6. Ningbo-Zhoushan, China
Ningbo Port was established in 738 during the Tang Dynasty and since it merged with the neighbouring port of Zhoushan in 2006, capacity has ballooned. In 2013, the combined TEU volume of the two ports was 17.33 million.
5. Busan, South Korea
On the southeastern tip of the Korean peninsula, the port is based in South Korea’s largest industrial area and in 2013 it handled 17.69 million TEUs. It is spread over an area of 840,000m² and can deal with 169 vessels simultaneously.
4. Hong Kong, China
Hong Kong is an economic gateway to mainland China and the port used to be China’s biggest, however, container traffic is dwindling as ships head north to the mainland. In 2013, the deepwater seaport handled 22.35 million TEUs, compared to 23.12 million in 2012 and 24.38 million in 2011.
3. Shenzhen, China
Shenzhen is the second largest Chinese port and one of the most important for the country’s international trade. This fast-growing port handled 23.28 million TEUs in 2013, up from 22.94 million in 2012. It is home to dozens of shipping companies with container routes around the globe.
2. Singapore, Singapore
This was the world’s busiest port in terms of total shipping tonnage until 2010. It remains a giant in the world of container traffic with a staggering 140,000 vessels dropping anchor on average every year.
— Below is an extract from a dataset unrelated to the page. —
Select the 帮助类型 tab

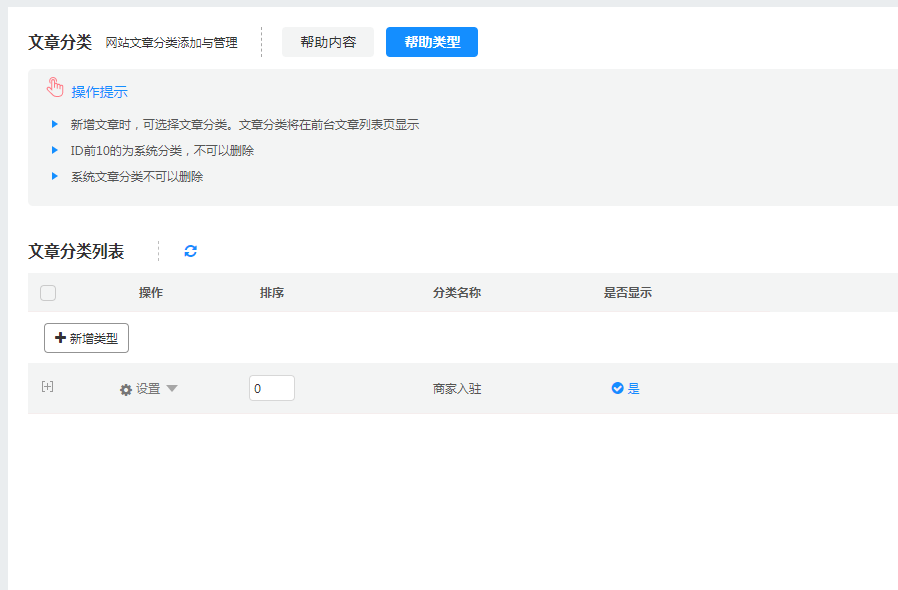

In 2013 the port recorded 32.63 million TEUs compared with 31.65 million in 2012.
1. Shanghai, China
A Goliath among ports, Shanghai has helped China become the world’s largest trading nation. It set a historic record in 2014 by handling 35.28 million TEUs. Stretching as far as the eye can see, this maritime city covers an area of 3.94 square kilometres – the equivalent of 470 football pitches.